We review the wide spectrum of findings in CRS including sacral agenesis and associated urogenital, anorectal and other spinal abnormalities using all imaging modalities (conventional radiography, fluoroscopic procedures, spinal ultrasound, computed tomography and magnetic resonance).
Fig. 8: Proposed diagnostic algorithm for CRS with multiple imaging modalities.
References: Dr. Laura Michell Paramo Garcia, Pediatric Radiology Fellow, Hospital Infantil de Mexico Federico Gomez, Ciudad de Mexico, Mexico 2019.

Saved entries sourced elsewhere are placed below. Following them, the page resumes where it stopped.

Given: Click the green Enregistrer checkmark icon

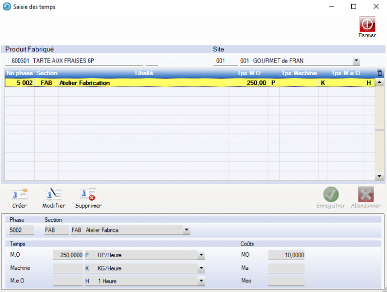Looking at the screenshot, I should tap(331, 194).
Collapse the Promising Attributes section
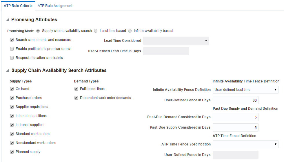The height and width of the screenshot is (162, 284). pyautogui.click(x=8, y=20)
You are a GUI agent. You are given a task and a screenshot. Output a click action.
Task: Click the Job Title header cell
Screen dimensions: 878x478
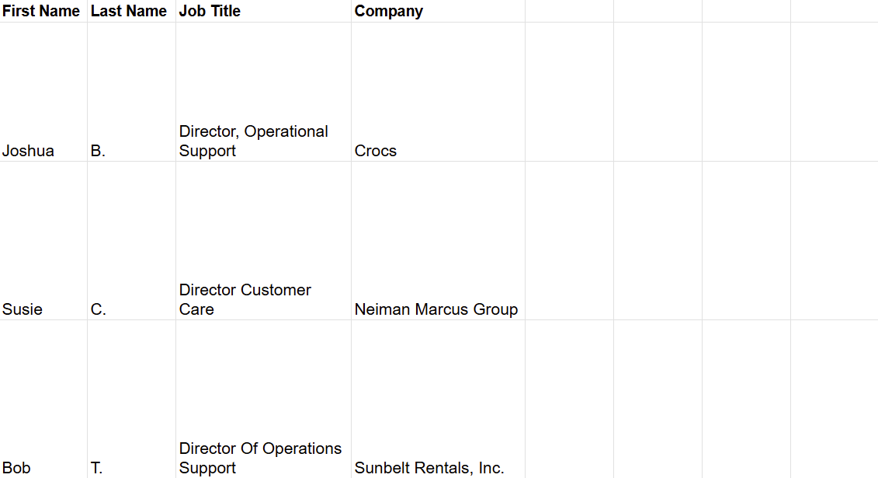click(x=264, y=11)
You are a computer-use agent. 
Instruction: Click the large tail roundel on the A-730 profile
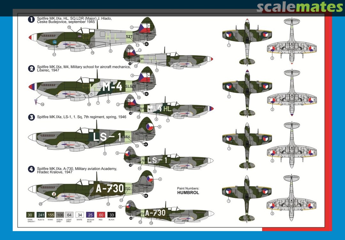(x=150, y=178)
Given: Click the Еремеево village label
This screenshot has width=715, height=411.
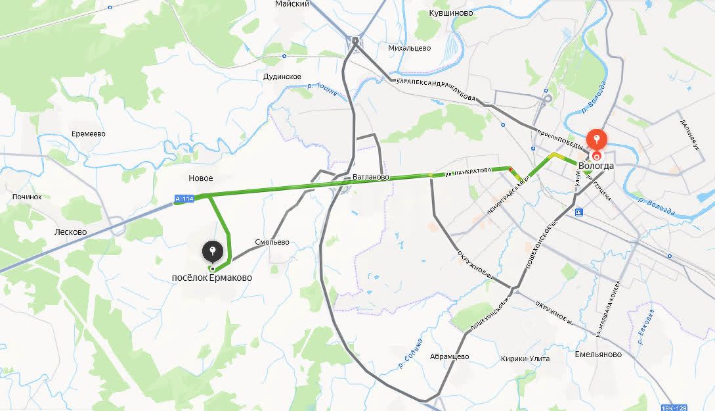Looking at the screenshot, I should point(89,133).
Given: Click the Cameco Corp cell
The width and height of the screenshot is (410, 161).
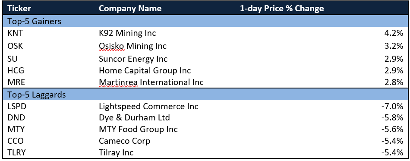Looking at the screenshot, I should 124,141.
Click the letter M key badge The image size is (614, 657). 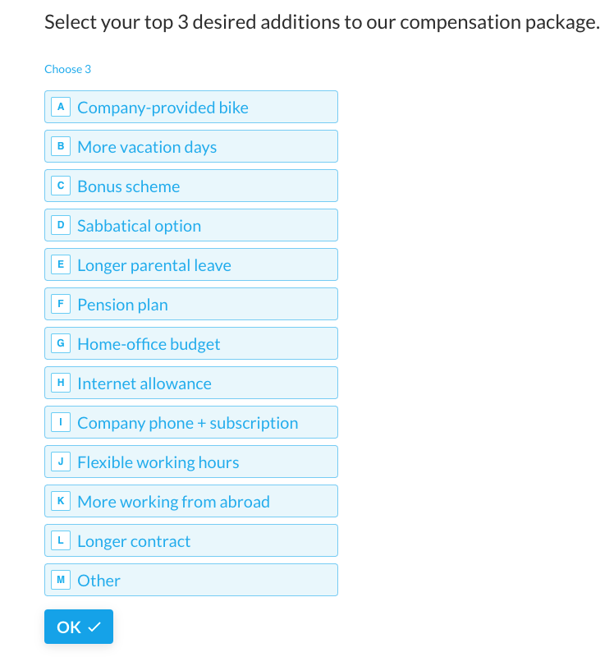pos(61,580)
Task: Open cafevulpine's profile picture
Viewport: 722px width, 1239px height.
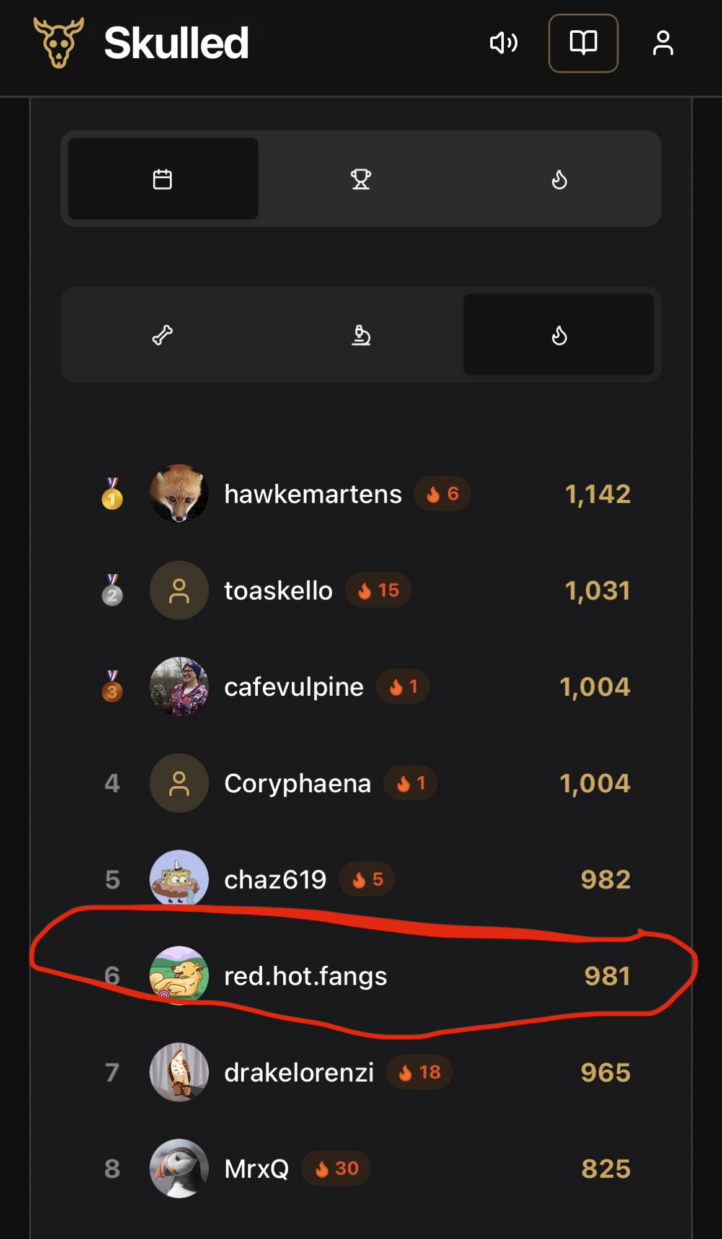Action: [x=179, y=686]

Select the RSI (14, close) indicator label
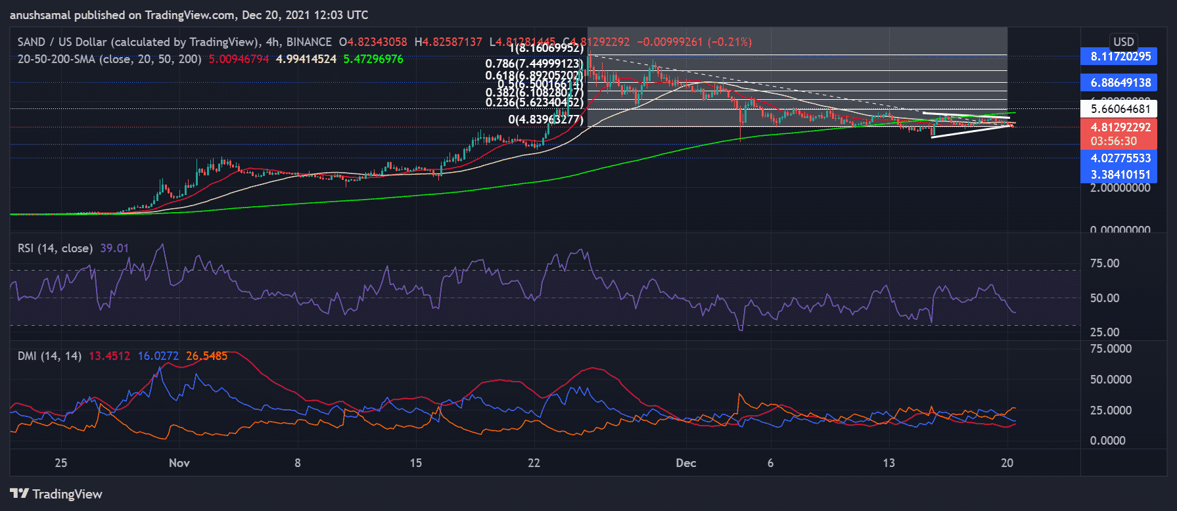(55, 248)
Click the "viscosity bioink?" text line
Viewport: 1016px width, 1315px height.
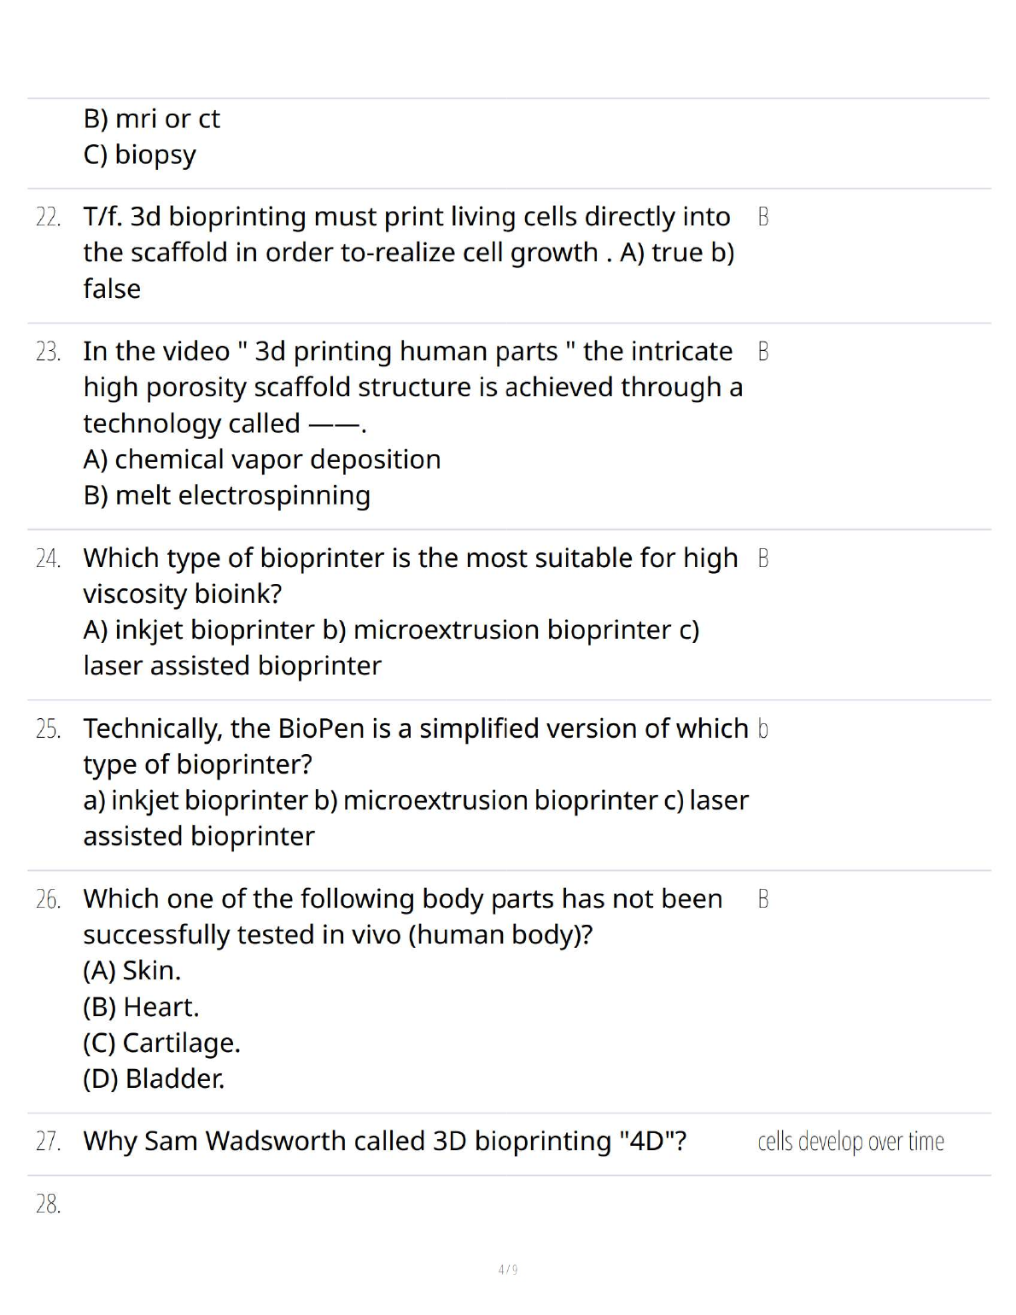coord(182,594)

Prenatal ultrasound in diabetic mothers must be methodical and keep in mind the possibility of CRS. First trimester findings are non specific such as short CRL and increased nuchal translucency [4,9]. Second and third trimester findings include abrupt termination of the spine, abnormal lower extremity positioning, “shield like” appearing iliac bones, and the “Buddha pose” in which flexion contractures of the hip and knee joints result in a frog like positioning of the lower limbs. A detailed full organ system US must follow if CRS is suspected. Assessment of fetal position is imperative because malpresentation is common in CRS. Fetal MRI can prove of great support in delineating ossification centers and illustrate spinal cord abnormalities. MRI must be considered in obese patients and in patients with oligohydramnios [4,5,7,9].
Spinal, abdominal, and transfontanellar ultrasound is suggested as the first complementary postnatal imaging modality. Spinal ultrasound allows us to delineate cord termination Fig. 9 Fig. 10 . Abdominal ultrasound to record genitourinary abnormalities. Nuclear medicine must algo be considered in evaluating renal function.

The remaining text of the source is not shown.